Have you stopped listening to what is being said? Have you placed your son or daughter in the “been there done that so it will always be and never change” chair?
Well don’t. Just stop it! Stop having your child sit in the same chair, over and over and over and expect your child to grow and react appropriately.
Listen to what is in their heart. Don’t question it, just listen pure and deeply from the heart! God’s great and sweet command. God’s love for us is unconditional. He does not compare us. He does not belittle us. He does not criticize us. He just loves us and meets us right where we are. I am so thankful for that.
When you wonder if your love is appropriate, you ask God to step into your place and show you how it is done. Parents………….. our kids need to feel loved, validated, connected, and YES understood.
It may not make sense but when we seek out perfection of our children; we are enforcing limits and expectations.
—-They don’t need more limits.
Teach them to walk Godly, teach them to love God, help them build character that loves and strengthens others.
Teach them to love you.
I think appropriate consequences are just fine but be careful not to confuse those with consequences because of a personal standard of your own upbringing that was not met or fulfilled.

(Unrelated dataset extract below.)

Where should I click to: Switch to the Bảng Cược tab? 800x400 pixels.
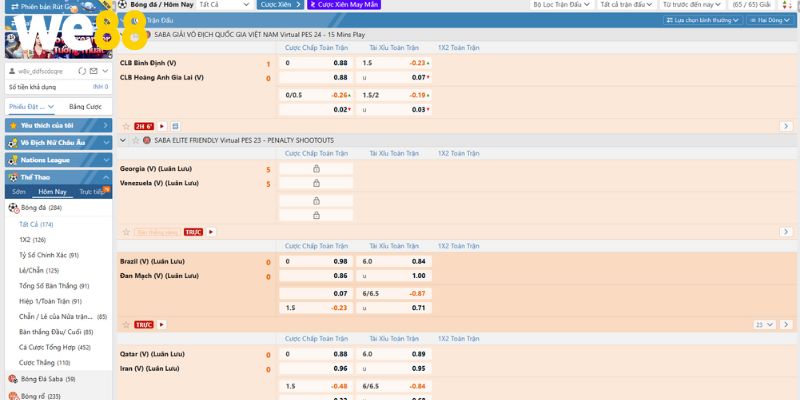click(85, 106)
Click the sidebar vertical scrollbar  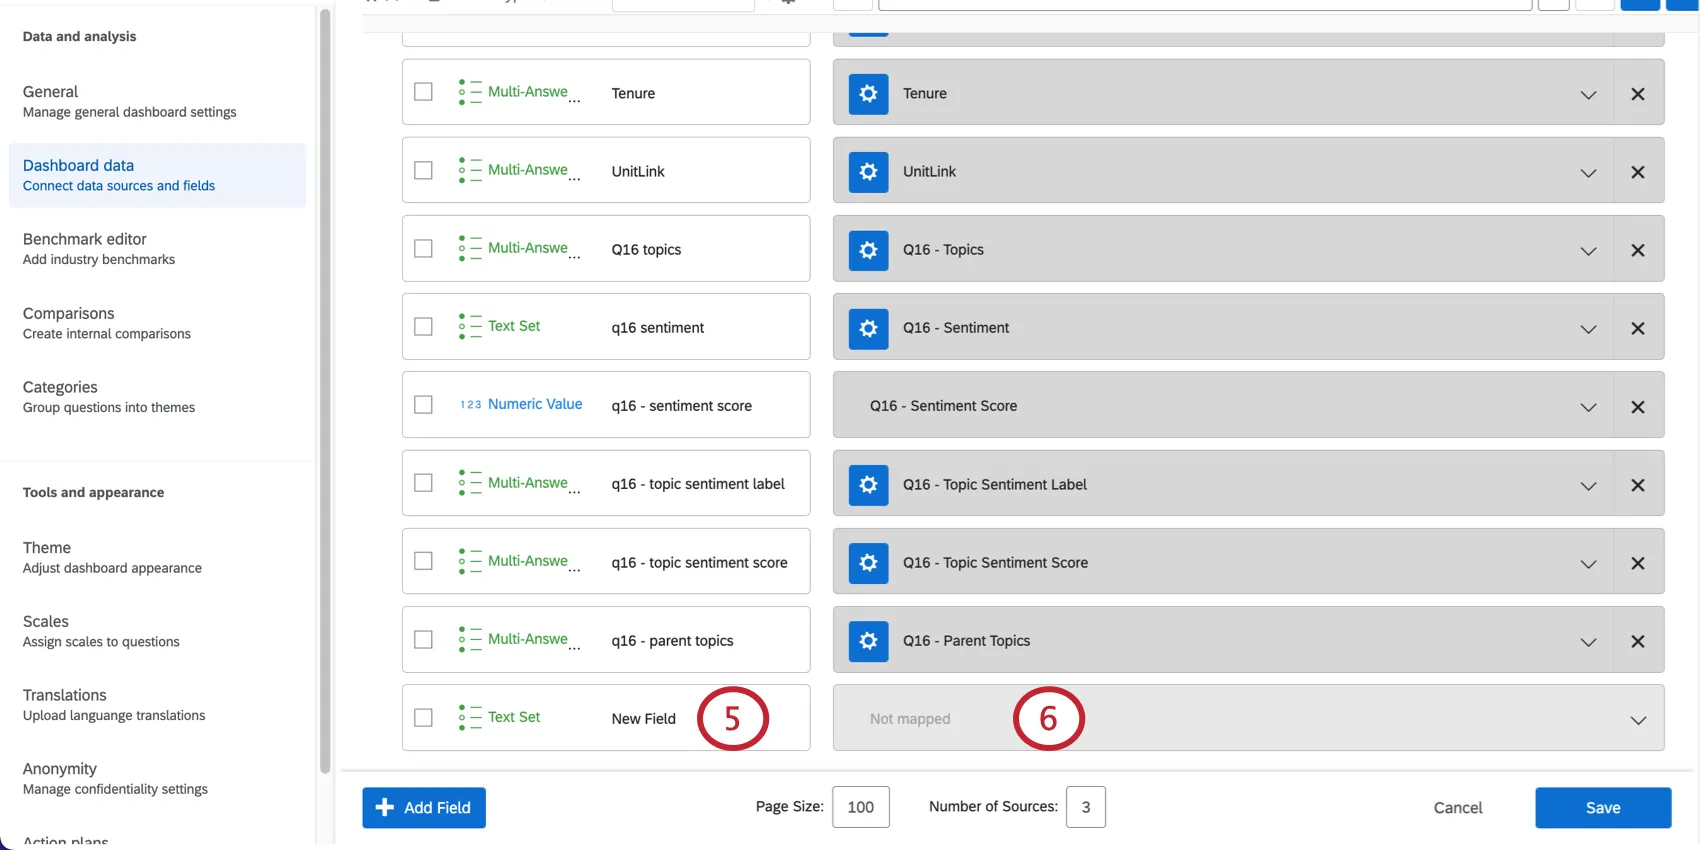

- When a child hears, “well you always” Look how ______does it. See how she does it better. Do it that way.
- What has just been most likely heard, is that they are not good enough.
- Don’t compare.
- Encourage, build each other up. Focus on the positive.
Always and never is a huge no no in Parenting. Get rid of these words. Actually get rid of them from your vocabulary. Replace them with loving words that empower, encourage and show kindness.
When they internalize that they ‘always and they never’………. they tend to defy.
Love eachother pure and deeply from the heart.